- [Task requirements]: Convert the lines from the one containing "Select 承認時にメンバー指定 radio in 承認-2" to the one containing "Select w0rdpad.exe in", both included, into a JSON list of strings with one string per line. Omit blank lines.

- [Given entries]:

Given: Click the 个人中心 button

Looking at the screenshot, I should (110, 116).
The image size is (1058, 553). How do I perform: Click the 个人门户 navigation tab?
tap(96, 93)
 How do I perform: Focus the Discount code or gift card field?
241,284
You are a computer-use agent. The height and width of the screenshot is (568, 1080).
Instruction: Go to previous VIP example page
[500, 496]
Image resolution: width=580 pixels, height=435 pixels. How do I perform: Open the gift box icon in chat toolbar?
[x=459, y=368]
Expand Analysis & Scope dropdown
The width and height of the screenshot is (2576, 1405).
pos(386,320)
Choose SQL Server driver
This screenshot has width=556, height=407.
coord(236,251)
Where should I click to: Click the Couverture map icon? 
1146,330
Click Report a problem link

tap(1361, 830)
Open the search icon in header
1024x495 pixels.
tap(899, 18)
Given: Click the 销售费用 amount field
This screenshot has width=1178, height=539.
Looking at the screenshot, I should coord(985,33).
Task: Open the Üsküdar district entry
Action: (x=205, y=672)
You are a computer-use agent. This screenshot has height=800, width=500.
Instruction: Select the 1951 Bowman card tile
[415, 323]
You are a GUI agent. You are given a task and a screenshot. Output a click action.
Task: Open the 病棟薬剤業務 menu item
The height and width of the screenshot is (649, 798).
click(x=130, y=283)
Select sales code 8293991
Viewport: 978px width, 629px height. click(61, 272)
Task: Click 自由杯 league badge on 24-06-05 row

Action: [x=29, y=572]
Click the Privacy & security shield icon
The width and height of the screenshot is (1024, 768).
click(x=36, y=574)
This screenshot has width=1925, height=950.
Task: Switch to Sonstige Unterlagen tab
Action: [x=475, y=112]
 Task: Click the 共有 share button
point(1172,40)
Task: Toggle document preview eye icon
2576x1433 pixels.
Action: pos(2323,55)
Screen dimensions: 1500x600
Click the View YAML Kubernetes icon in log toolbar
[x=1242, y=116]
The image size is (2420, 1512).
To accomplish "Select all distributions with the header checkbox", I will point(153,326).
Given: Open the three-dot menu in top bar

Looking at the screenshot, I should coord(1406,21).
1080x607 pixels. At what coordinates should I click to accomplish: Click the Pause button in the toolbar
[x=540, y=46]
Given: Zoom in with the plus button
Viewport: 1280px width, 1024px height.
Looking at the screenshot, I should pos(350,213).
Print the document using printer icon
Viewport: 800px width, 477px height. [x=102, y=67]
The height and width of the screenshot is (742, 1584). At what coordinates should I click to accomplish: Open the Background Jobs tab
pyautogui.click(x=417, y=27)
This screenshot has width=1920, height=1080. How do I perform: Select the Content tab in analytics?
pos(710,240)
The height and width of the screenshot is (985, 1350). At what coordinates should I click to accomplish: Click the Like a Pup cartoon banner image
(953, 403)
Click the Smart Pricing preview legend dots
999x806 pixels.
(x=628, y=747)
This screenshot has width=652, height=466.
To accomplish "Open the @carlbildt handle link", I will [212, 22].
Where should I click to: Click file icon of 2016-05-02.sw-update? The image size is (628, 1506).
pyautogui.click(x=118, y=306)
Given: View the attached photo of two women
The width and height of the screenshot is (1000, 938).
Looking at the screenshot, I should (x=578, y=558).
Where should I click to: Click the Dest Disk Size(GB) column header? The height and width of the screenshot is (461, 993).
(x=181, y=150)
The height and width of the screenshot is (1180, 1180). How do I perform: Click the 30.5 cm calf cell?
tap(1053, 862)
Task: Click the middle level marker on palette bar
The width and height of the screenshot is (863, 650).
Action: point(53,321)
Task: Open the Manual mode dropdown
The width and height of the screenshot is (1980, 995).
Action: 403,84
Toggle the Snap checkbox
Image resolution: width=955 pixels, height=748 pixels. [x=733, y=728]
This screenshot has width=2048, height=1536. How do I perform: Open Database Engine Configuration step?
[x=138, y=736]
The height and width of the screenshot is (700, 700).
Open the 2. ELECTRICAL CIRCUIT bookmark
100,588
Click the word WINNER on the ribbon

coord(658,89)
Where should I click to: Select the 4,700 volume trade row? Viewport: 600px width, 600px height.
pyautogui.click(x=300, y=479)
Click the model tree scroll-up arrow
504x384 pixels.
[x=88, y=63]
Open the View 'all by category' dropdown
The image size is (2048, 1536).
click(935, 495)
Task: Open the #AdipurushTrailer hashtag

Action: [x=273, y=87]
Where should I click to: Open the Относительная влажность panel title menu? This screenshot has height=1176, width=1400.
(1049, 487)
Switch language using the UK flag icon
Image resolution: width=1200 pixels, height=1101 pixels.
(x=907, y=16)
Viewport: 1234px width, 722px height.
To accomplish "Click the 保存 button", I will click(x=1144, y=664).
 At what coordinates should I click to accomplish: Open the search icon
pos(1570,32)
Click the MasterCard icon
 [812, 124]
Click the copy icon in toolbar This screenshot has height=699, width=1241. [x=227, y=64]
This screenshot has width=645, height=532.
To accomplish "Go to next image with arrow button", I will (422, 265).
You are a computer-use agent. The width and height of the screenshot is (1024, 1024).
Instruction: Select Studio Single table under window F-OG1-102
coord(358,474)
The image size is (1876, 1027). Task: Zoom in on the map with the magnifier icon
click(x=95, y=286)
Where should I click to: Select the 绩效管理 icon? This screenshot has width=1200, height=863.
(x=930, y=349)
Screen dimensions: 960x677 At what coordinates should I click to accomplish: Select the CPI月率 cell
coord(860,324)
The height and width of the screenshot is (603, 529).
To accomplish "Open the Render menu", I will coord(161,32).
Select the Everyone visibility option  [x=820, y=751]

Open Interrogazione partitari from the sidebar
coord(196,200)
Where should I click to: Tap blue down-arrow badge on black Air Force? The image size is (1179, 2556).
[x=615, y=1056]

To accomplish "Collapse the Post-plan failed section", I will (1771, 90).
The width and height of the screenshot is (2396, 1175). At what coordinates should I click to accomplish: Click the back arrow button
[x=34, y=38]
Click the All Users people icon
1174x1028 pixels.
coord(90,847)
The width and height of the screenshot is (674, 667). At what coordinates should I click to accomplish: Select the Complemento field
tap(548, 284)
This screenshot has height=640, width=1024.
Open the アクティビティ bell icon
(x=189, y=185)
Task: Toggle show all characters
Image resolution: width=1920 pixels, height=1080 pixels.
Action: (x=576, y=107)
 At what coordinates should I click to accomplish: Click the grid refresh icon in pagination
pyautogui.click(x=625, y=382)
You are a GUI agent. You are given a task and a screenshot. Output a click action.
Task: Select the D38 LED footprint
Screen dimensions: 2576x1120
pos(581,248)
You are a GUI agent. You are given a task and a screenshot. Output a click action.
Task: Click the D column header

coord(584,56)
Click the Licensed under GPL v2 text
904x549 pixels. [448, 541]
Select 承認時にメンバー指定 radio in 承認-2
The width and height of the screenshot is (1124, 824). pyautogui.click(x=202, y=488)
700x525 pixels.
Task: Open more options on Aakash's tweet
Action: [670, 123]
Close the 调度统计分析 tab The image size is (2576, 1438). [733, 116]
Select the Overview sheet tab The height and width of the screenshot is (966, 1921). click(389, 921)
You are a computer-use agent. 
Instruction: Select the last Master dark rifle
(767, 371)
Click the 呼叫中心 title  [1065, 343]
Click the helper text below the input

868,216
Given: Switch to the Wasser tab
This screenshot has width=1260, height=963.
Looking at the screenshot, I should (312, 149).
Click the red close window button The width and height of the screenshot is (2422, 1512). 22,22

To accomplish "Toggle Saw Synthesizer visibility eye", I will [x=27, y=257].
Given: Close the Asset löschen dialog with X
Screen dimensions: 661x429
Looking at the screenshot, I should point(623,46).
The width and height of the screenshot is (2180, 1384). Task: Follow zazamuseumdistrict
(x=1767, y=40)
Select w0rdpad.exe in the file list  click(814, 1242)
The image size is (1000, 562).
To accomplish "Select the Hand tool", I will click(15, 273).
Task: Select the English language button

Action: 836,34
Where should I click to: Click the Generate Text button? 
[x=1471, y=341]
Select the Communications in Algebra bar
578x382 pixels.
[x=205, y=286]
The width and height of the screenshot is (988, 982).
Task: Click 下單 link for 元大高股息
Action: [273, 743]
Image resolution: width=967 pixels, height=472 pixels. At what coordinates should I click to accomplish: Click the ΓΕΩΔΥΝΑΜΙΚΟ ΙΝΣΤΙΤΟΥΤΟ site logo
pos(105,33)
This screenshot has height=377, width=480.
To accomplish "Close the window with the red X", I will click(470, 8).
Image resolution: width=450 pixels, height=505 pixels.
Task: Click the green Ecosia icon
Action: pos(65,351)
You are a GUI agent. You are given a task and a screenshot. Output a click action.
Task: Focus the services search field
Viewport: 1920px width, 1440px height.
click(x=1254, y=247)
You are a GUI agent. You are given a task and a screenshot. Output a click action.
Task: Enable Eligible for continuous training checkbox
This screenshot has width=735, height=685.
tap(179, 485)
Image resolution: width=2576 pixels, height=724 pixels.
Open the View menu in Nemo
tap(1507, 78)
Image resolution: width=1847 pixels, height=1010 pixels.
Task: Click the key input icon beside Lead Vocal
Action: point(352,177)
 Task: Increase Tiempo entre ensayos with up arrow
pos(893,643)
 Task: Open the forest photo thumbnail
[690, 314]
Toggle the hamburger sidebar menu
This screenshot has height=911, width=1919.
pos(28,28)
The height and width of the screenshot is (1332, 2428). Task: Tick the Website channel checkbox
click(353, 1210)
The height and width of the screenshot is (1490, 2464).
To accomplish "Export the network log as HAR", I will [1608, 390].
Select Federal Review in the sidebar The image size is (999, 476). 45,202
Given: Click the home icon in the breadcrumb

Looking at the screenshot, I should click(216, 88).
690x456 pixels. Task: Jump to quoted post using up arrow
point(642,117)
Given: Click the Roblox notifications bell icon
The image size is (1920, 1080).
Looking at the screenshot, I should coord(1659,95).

- [Answer to this task]:
[
  "Select 承認時にメンバー指定 radio in 承認-2",
  "The width and height of the screenshot is (1124, 824). pyautogui.click(x=202, y=488)",
  "700x525 pixels.",
  "Task: Open more options on Aakash's tweet",
  "Action: [670, 123]",
  "Close the 调度统计分析 tab The image size is (2576, 1438). [733, 116]",
  "Select the Overview sheet tab The height and width of the screenshot is (966, 1921). click(389, 921)",
  "You are a computer-use agent. ",
  "Instruction: Select the last Master dark rifle",
  "(767, 371)",
  "Click the 呼叫中心 title  [1065, 343]",
  "Click the helper text below the input",
  "868,216",
  "Given: Switch to the Wasser tab",
  "This screenshot has width=1260, height=963.",
  "Looking at the screenshot, I should (312, 149).",
  "Click the red close window button The width and height of the screenshot is (2422, 1512). 22,22",
  "To accomplish \"Toggle Saw Synthesizer visibility eye\", I will [x=27, y=257].",
  "Given: Close the Asset löschen dialog with X",
  "Screen dimensions: 661x429",
  "Looking at the screenshot, I should point(623,46).",
  "The width and height of the screenshot is (2180, 1384). Task: Follow zazamuseumdistrict",
  "(x=1767, y=40)",
  "Select w0rdpad.exe in the file list  click(814, 1242)"
]